While I never saturated myself in A Christmas Story, and I missed the endless marathons of back to back showings cable channels indulged in, I’d seen it and enjoyed it. I knew most of the story line and found the restored house didn’t miss a detail. There was Lifebuoy soap in the bathroom and the blocks on the shelf in the boy’s bedroom spelled out “Oh Fudge.” And yes, that’s me holding the Red Ryder carbine action 200 shot model air rifle with a compass in the stock and this thing which tells time. While holding it I could hear my mother’s voice saying “You’ll shoot your eye out.”
But this visit might never had happened. My original suggestion for this trip, the first time Matty and Aaron met, was that we ride on the Ohio and Erie Canal Towpath. It would have to be a short ride, because Matty was recovering from a near-fatal auto accident nine months before and hadn’t ridden a bike for a couple of years before that. Fortunately, Aaron had a better idea. He suggested the short hike in downtown Cleveland and subsequent trip to the A Christmas Story House, and it turned out to be the perfect day for the three of us.

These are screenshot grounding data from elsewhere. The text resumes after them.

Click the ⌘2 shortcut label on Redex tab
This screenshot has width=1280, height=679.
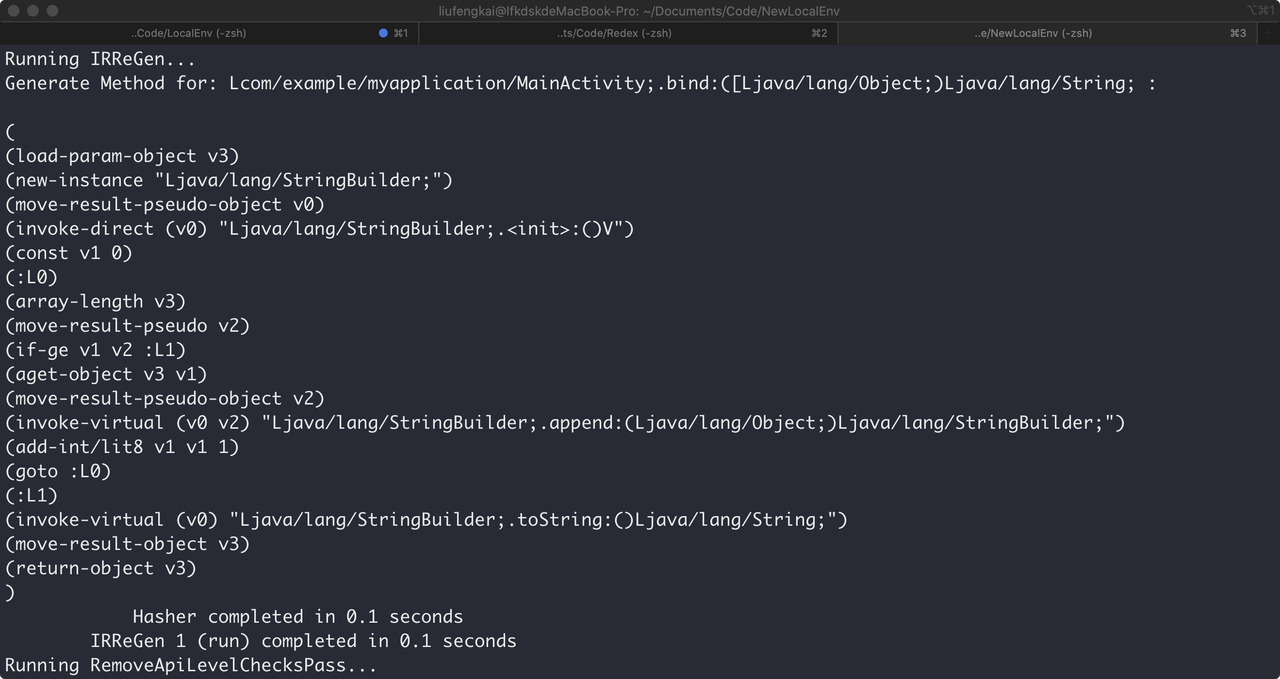click(819, 33)
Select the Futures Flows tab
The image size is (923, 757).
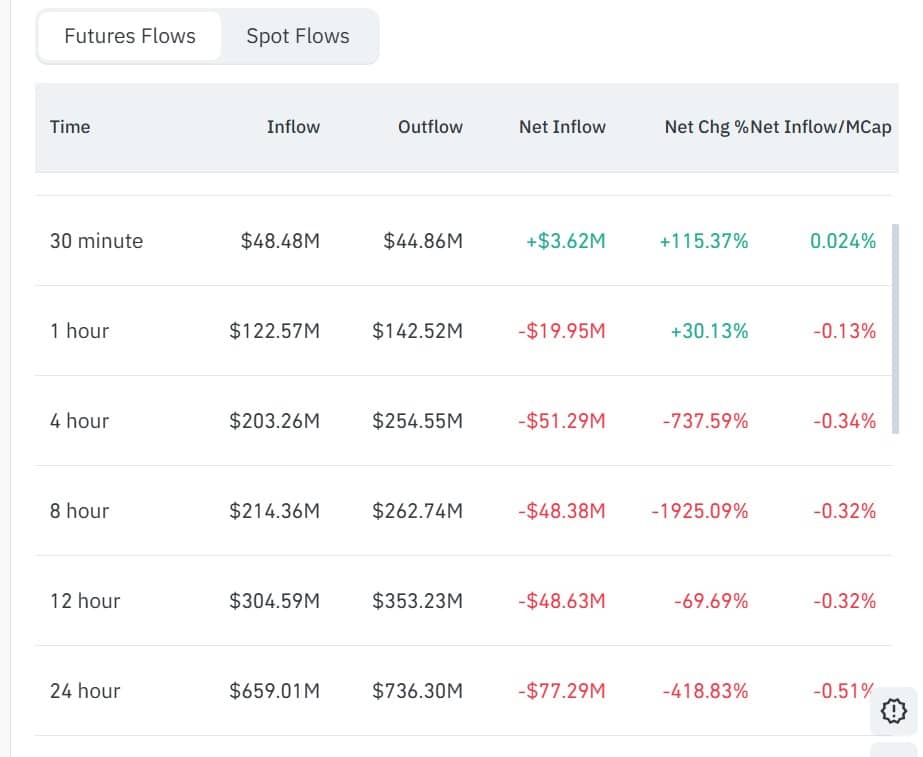click(129, 36)
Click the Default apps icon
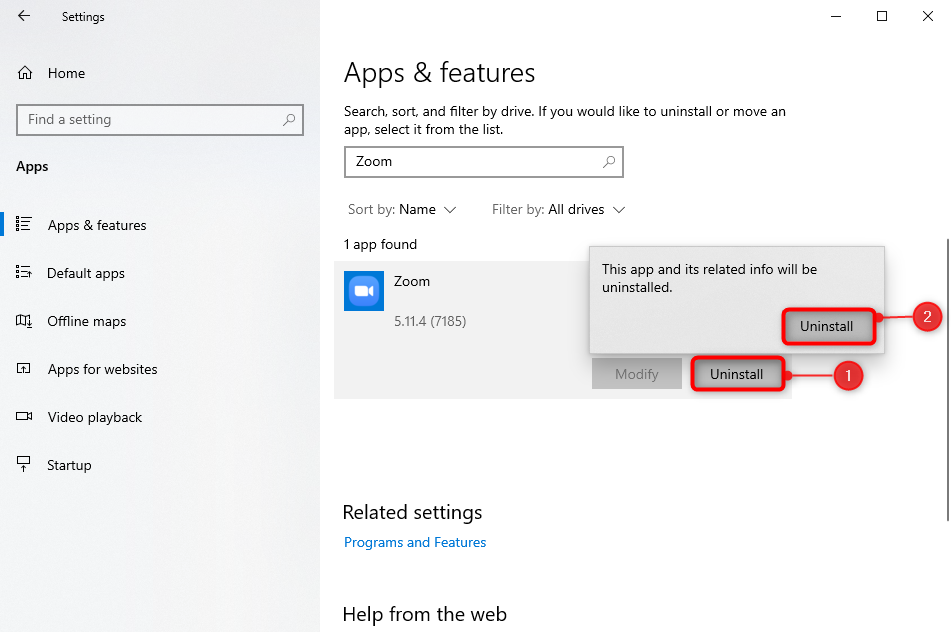 coord(25,273)
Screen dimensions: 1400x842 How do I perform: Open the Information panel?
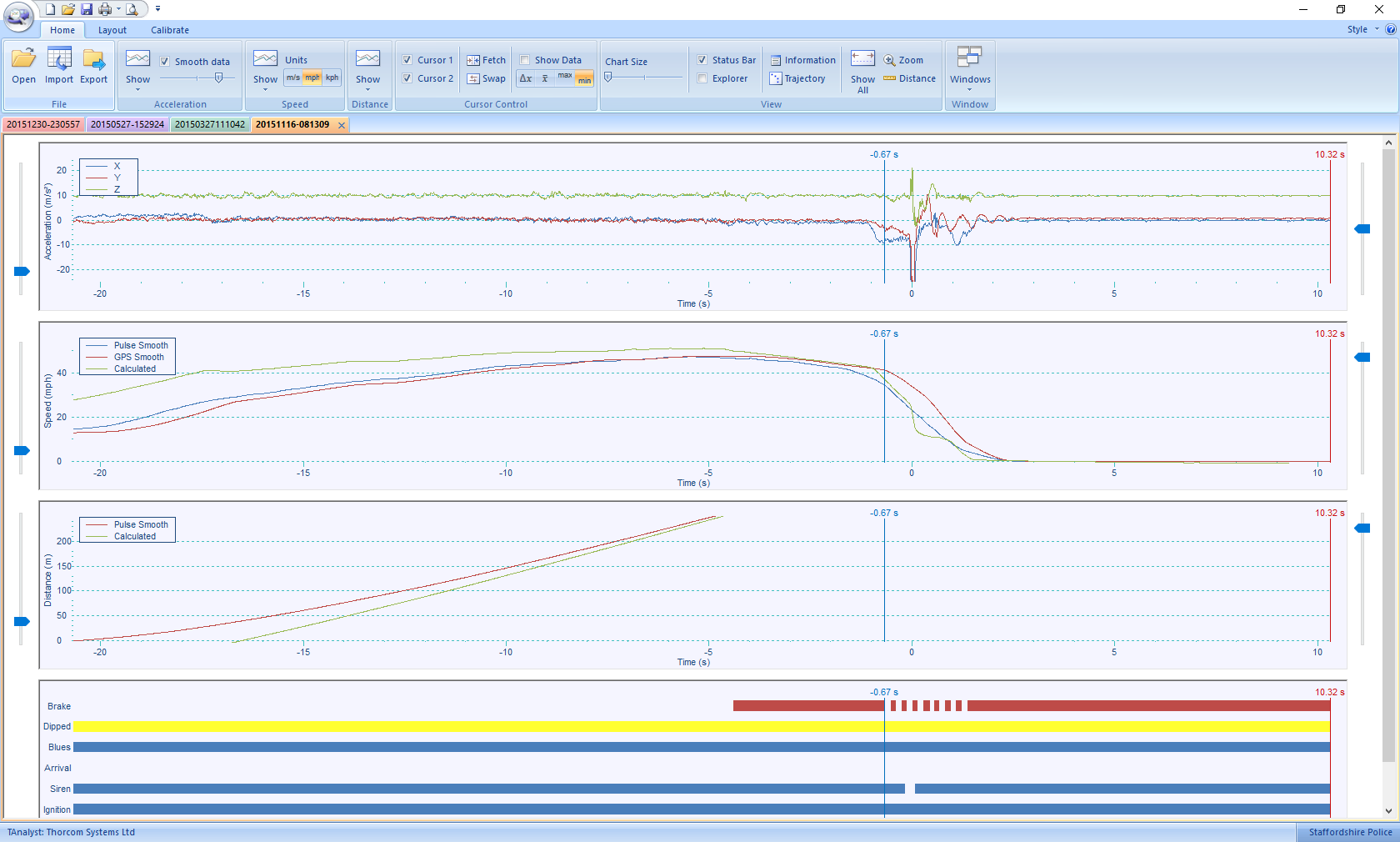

At times I get caught up in the idea that more is better, and I constantly have to be doing more – riding longer and harder, hiking further and faster. But losing weight and becoming active means celebrating the small as well as the large. When I was 400 pounds I couldn’t hike six miles, but I couldn’t walk a block either. Spending a day walking around with friends, climbing steps, is as much a reward of changing my life as my century in 2007 or any mountain I’ve hiked up. That is the major award, becoming active. And unlike the lamp in the movie, it’s not fragile.
By the way, if you want to turn a group of middle-aged men into snickering twelve year old boys, let them pose with the leg lamp.